Spotlight On: Tufts Medical Center’s Initiatives to Prevent Postoperative Delirium

“Patients may look calm or like they’re sleeping. In reality, however, they may have delirium in the hypoactive form, which can have the same poor outcome as hyperactive delirium.”

Founded over 200 years ago, Tufts Medical Center, located in downtown Boston, is a 415-bed academic medical center that is taking a leadership role to prevent post-operative delirium and cognitive dysfunction. We talked with Ruben J. Azocar, M.D., M.H.C.M., FASA, FCCM, professor and chair in the Department of Anesthesiology and Perioperative Medicine at Tufts Medical Center & Tufts University School of Medicine to learn more about the delirium prevention program underway there.

May 2, 2018 updated May 10, 2018

by Sandra Gordon for ASA

Q: What perioperative steps are being taken to prevent post-operative delirium?
RA: In our preop clinic, we assess surgical patients over 65 for preoperatively for delirium, using the Delirium Elderly At-Risk (DEAR) assessment tool. If a patient is at risk, we include the information in the preoperative note, discuss the risk with the patients and their families, alert the surgical team and notify the geriatric medicine team. The geriatric team will follow up the patient in the postoperative period.

During surgery, we do everything we can to prevent postoperative delirium by minimizing the use of medications like benzodiazepines and opioids for pain control. We provide preemptive analgesia with different medications taken by mouth, provide regional analgesia when possible and also might opt to use regional anesthesia techniques —maybe a spinal or epidural, even though the data isn’t completely strong on these techniques preventing delirium.

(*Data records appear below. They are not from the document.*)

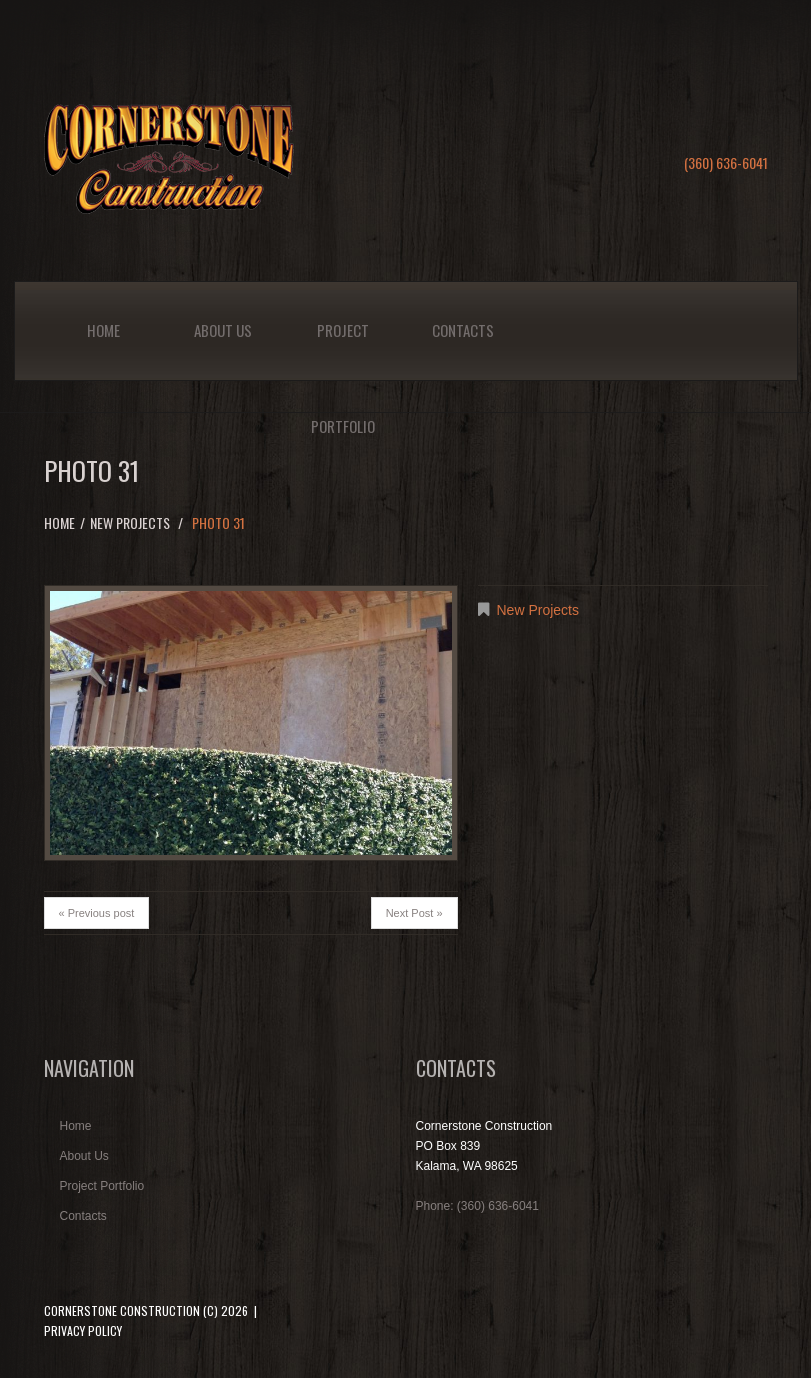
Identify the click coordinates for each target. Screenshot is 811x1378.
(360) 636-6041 (726, 162)
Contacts (463, 330)
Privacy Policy (83, 1330)
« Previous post (97, 913)
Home (103, 330)
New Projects (130, 522)
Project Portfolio (343, 349)
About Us (223, 330)
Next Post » (414, 913)
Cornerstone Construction (122, 1310)
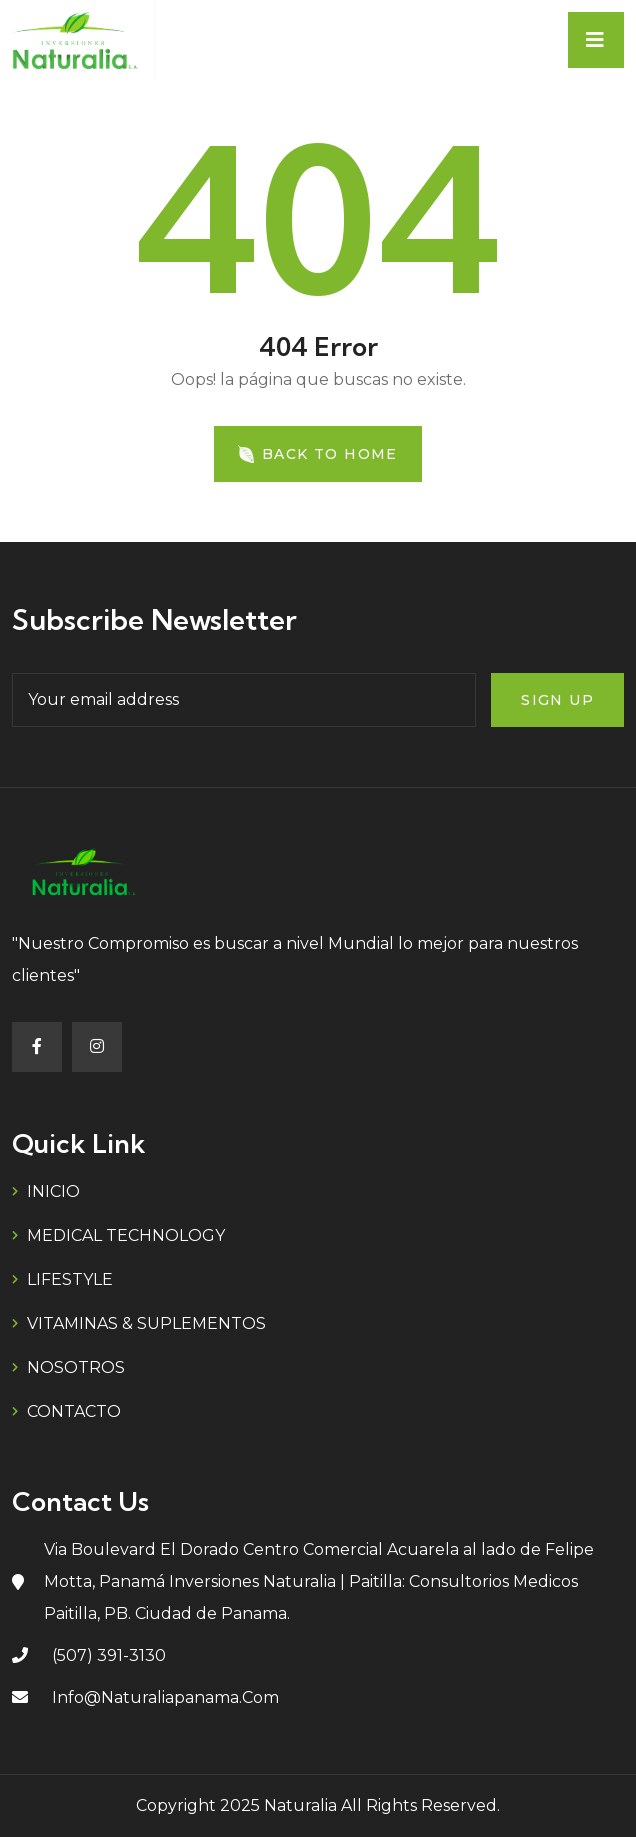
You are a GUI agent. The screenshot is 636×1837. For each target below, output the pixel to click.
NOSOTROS (76, 1367)
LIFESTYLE (70, 1279)
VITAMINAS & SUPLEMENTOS (146, 1323)
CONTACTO (74, 1411)
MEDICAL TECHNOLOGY (126, 1235)
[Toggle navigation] (596, 40)
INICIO (53, 1191)
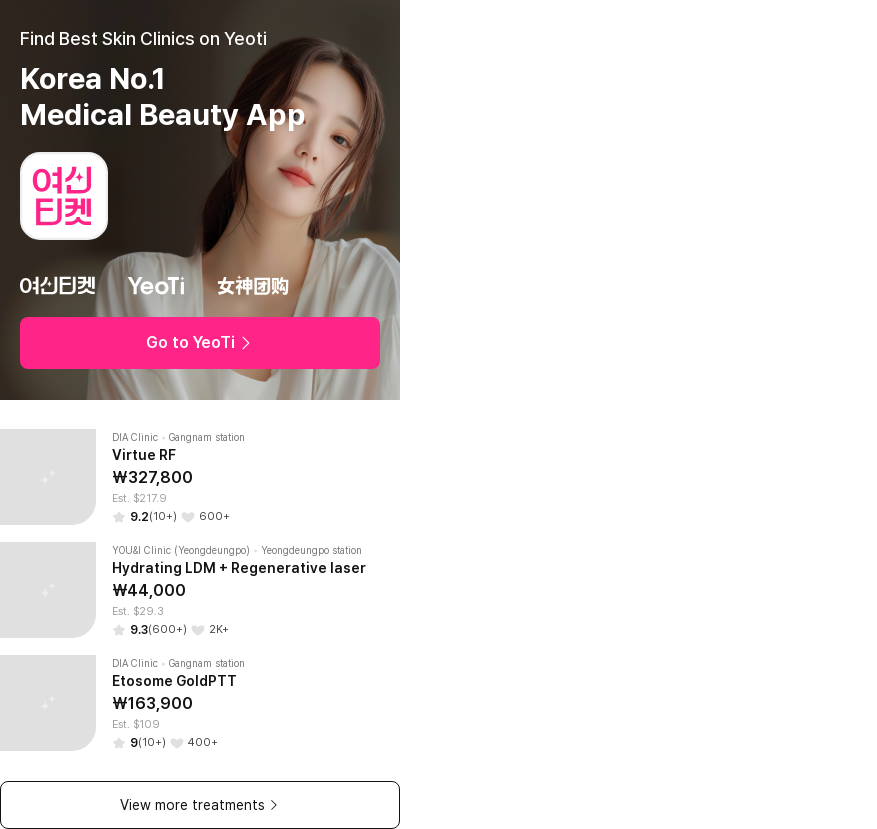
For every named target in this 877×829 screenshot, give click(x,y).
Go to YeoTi (200, 342)
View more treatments (200, 805)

In the recovery room, we make sure patients get their eyeglasses and hearing aids and get a family member as soon as possible to the bedside. We try to minimize the use of urinary catheters or nasogastric tubes or remove them as soon as possible. Once patients are on the floor, the geriatric team will touch base with the primary surgical team. The nurses also assess patients daily for delirium, using the CAM screening tool.  This protocol as part of our Total Joint Surgery Program.

Q: Have you had a lot of success with this protocol?
RA: The overall result of our Total Joint Surgery Program pilot was extremely positive.  We saw a significant decrease on blood transfusion, decreased length of stay and ICU admissions and more patients went  home instead of to a nursing facility after their operation. We estimated a decreased the cost of care for total joints—both hips and knees—around $3,000 per case.

Q: How important is CAM scoring for assessing delirium risk post-operatively?
RA: The daily assessment is key to identifying delirium on the wards, regardless of the patient’s baseline or appearance, because delirium is easy to diagnose when patients have hyperactive delirium. They’re typically agitated and combative. But if you don’t do the assessment, you might miss patients with hypoactive delirium. Patients may appear calm or look like they’re sleeping. In reality, however, they may have delirium in the hypoactive form, which can have the same poor outcome as hyperactive delirium.

Q: In addition to your Total Joint Surgery Program, is delirium risk being addressed in other service lines?
RA: Last fall, we started working with our neurosurgeons for laminectomy patients who are 55 years and older. For these patients, we might do a spinal anesthetic with aims to minimize delirium and potentially cognitive dysfunction. We’ve done about 60 cases that way. We’re in the midst of analyzing the data, comparing postsurgical delirium outcomes with spinals versus general anesthesia.

Q: At the ANESTHESIOLOGY® 2018 annual meeting in October, you’ll be presenting on the merits of exercise and cognitive therapy before surgery. To wrap up, can you give us a preview?
RA: In my talk, I’ll be addressing cognitive dysfunction, which is more long term and difficult to assess, compared with delirium. From a broad perspective, however, we know that older frail adults tend to have worse surgical outcomes than nonfrail older adults. There’s literature supporting the idea that if we can make adults less frail by increasing their physical capacity before surgery with prehabilitation, there could be a benefit in terms of outcomes.

Similarly, there’s some evidence that older adults at risk for cognitive dysfunction might benefit with some sort of brain prehabilitation program—to improve outcomes, such as having patients do cognitive exercises on brain-training apps. I’ll be presenting research that supports my argument that we should start thinking about cognitive and physical prehab for any surgical patient 55 years and older to reduce the incidence of cognitive dysfunction.